本当はこの精液は命を繋ぐ未来を紡ぐ為に女性の子宮に歓迎されるべきなのに子宮を持たない俺の胎内に注がれているのだから切ない。「ご、め…ッ」余裕のない擦れた声が鼓膜を響かせるから背中に爪を立てて腰に足を巻き付けて貪るように精液を受け入れてしまう。直腸に熱いものが。大腸に子供の種が未来が愛が入ってくる。同時に俺も同じ分だけ吐き出す。胎内の中心に向かってくる欲に目を細目て笑う。そうして事情が終わってから謝りあうのだ。「ごめん…」「いや、俺こそ…」ごめん。世間に認められない行為に溺れて何度も何度も未来を殺した。
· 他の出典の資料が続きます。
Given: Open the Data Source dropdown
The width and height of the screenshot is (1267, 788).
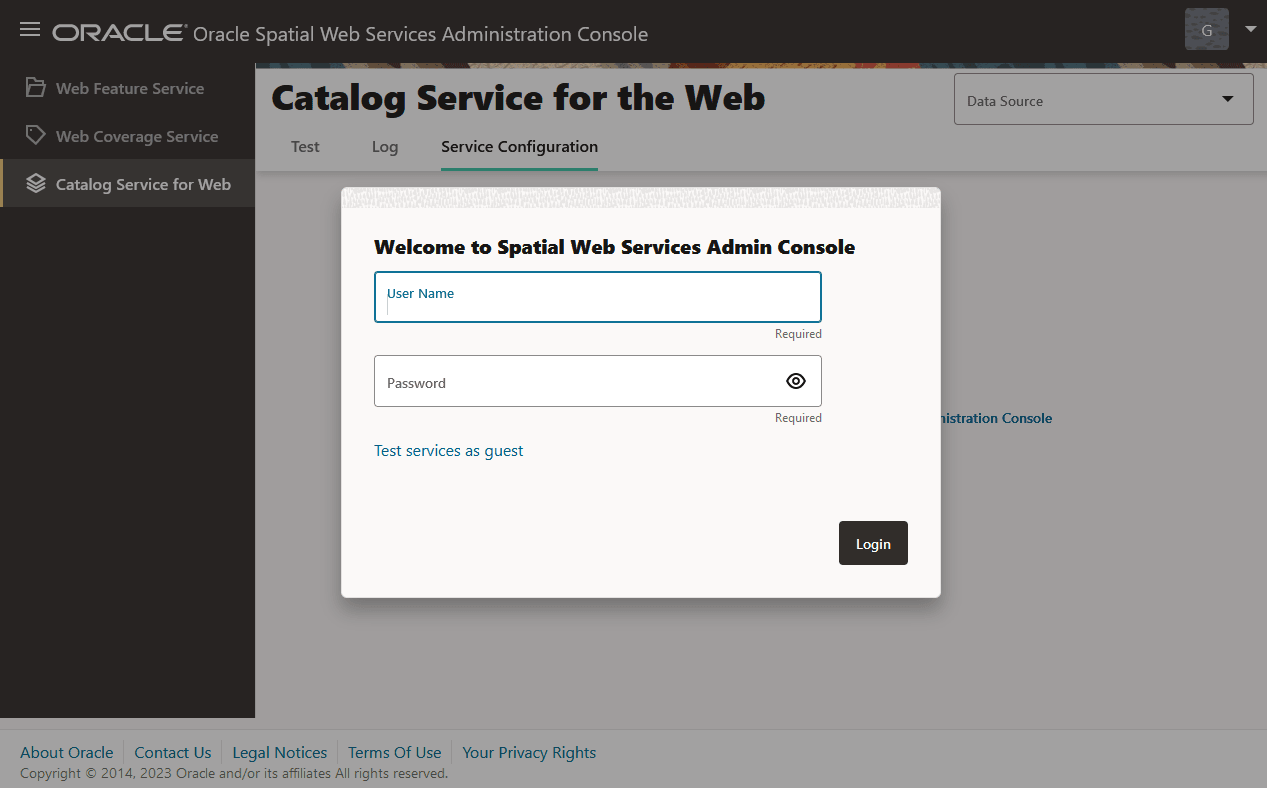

謝るくらいならそんな事しなければいいと冷静になるとそう思ってしまうのだが人として同じ性として憧れがある以上やっぱり同じになりたい一つになりたいって不純に手を伸ばしてしまう。「処理するか…」「いや、いい」「腹壊すだろ」「それでもいいから」腹を壊すだけなら罰は軽すぎなのではないか。神様いっそ同性での性行為をした者みんなエイズにしてしまえばいい。それでも俺は胎内にある精液をまた欲しがってしまうのだろう。嗚呼なんて愚かな。